§ **Required work**: Can you give again the lines starting at the one containing "STATEMENT [111, 77]" and ending at the last line, both included, leaving out the pictures?

(Item-finding records)
----------
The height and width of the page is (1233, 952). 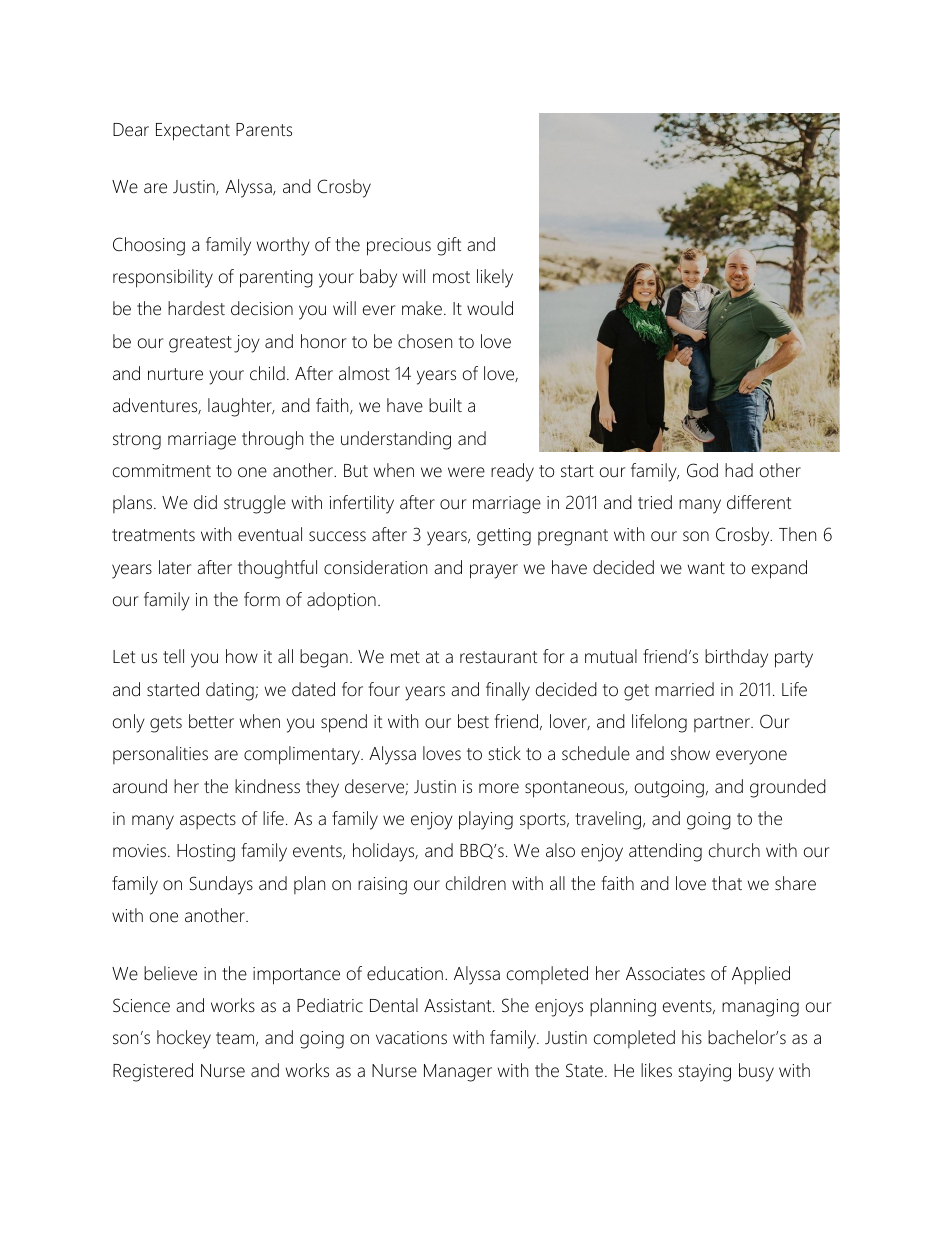 What do you see at coordinates (445, 405) in the page?
I see `built` at bounding box center [445, 405].
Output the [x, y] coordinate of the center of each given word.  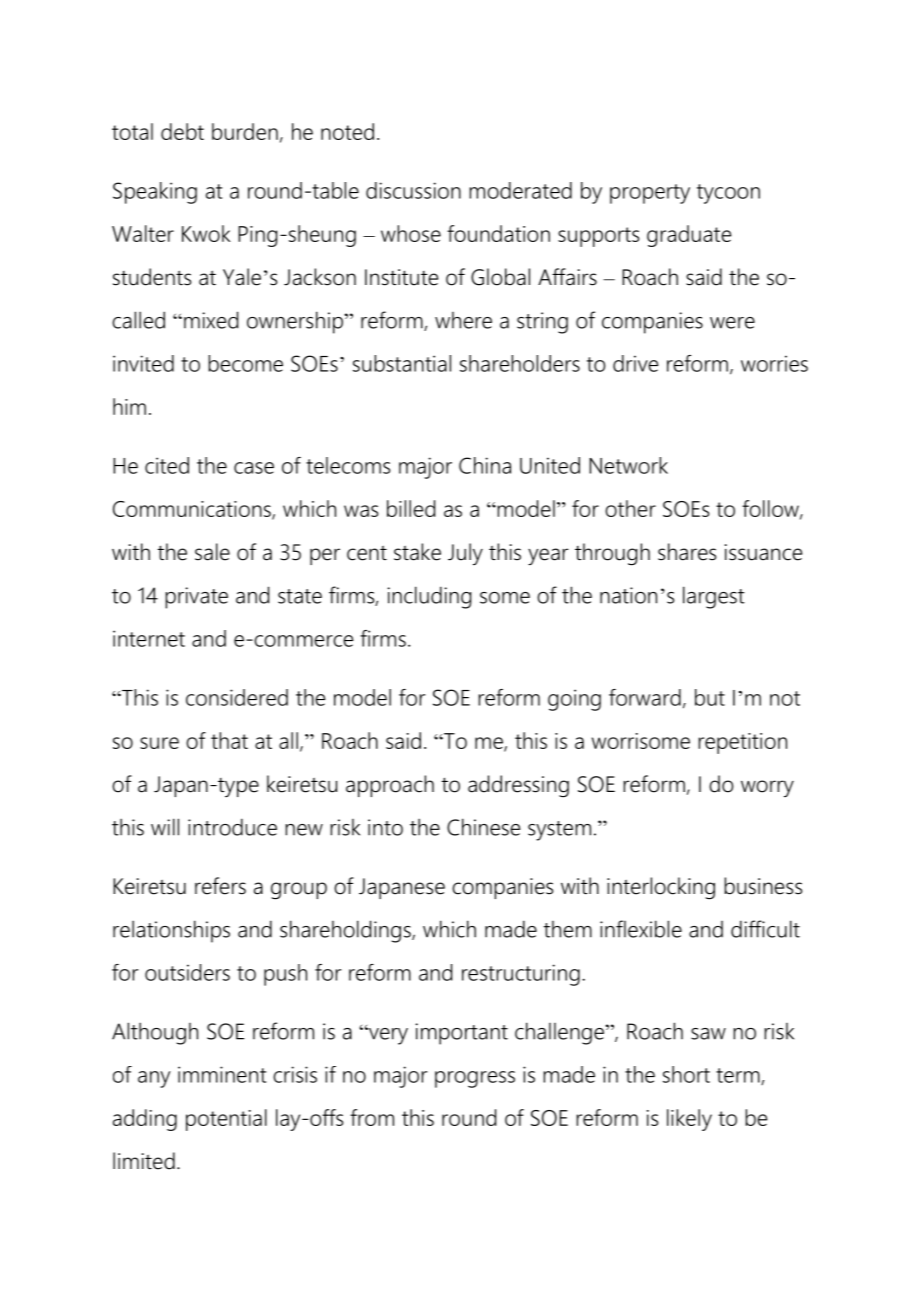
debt [182, 131]
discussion [413, 190]
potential [226, 1120]
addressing [518, 786]
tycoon [728, 194]
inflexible [641, 929]
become [245, 363]
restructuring [521, 975]
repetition [742, 743]
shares [687, 552]
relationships [171, 931]
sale [212, 552]
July [465, 554]
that [229, 740]
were [732, 323]
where [463, 320]
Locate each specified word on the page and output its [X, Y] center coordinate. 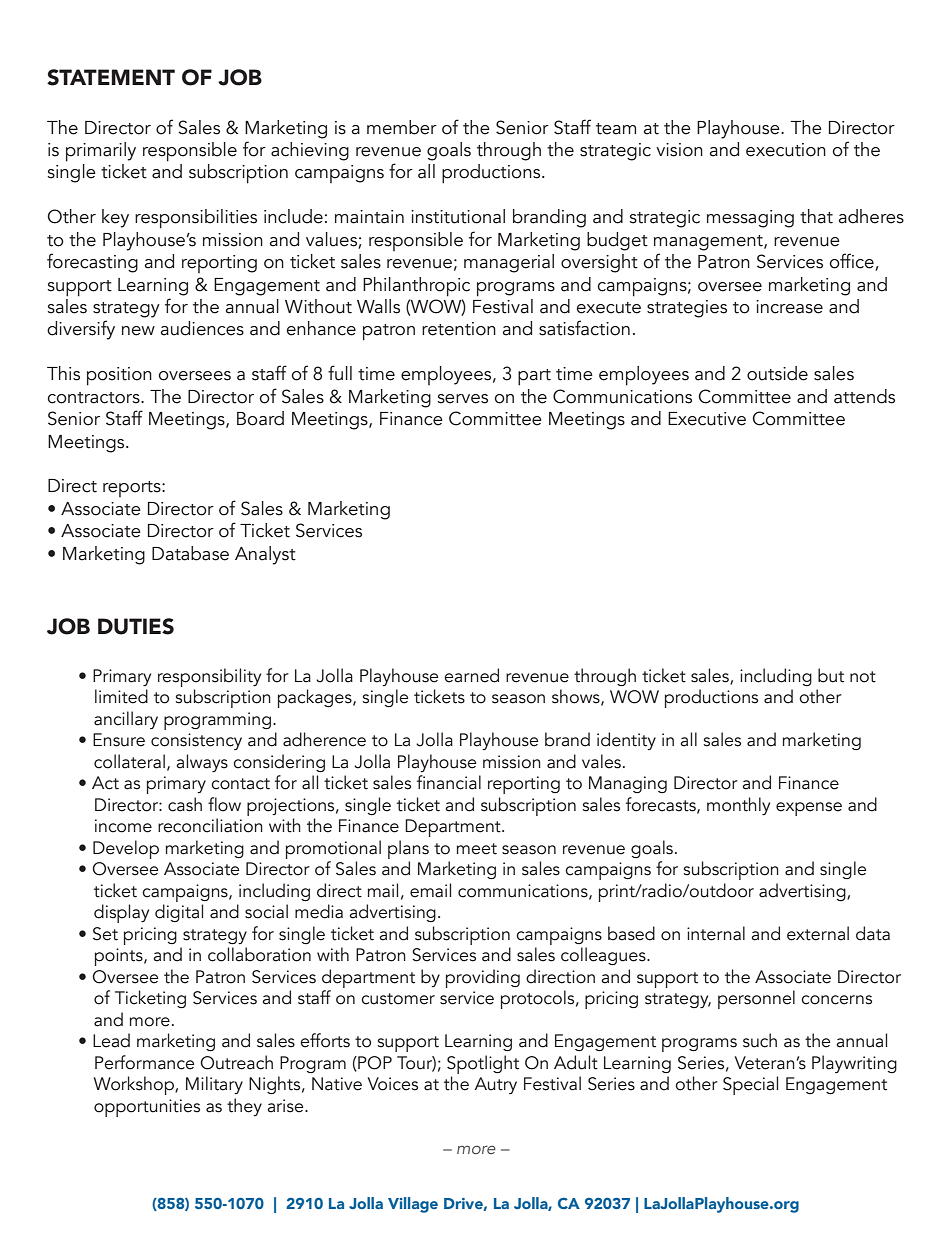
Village [413, 1205]
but [831, 675]
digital [179, 913]
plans [408, 849]
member [402, 127]
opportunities [147, 1108]
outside [777, 373]
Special [750, 1085]
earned [471, 675]
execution [786, 150]
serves [463, 399]
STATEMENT [111, 77]
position [119, 376]
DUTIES [136, 626]
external [818, 933]
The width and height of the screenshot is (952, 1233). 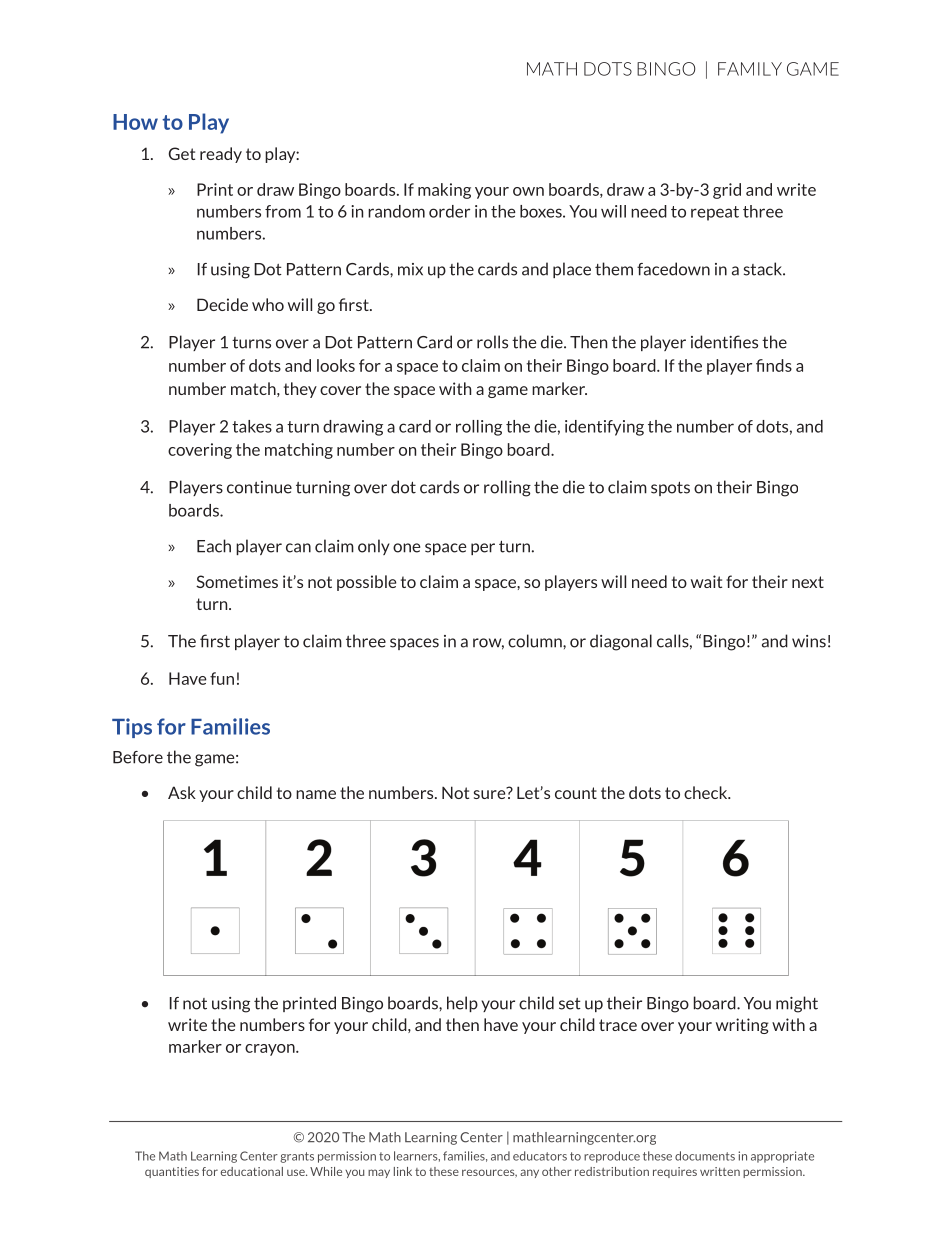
----------
§ **Solution to this problem**:
STATEMENT [111, 77]
position [119, 376]
DUTIES [136, 626]
external [818, 933]
The width and height of the screenshot is (952, 1233). 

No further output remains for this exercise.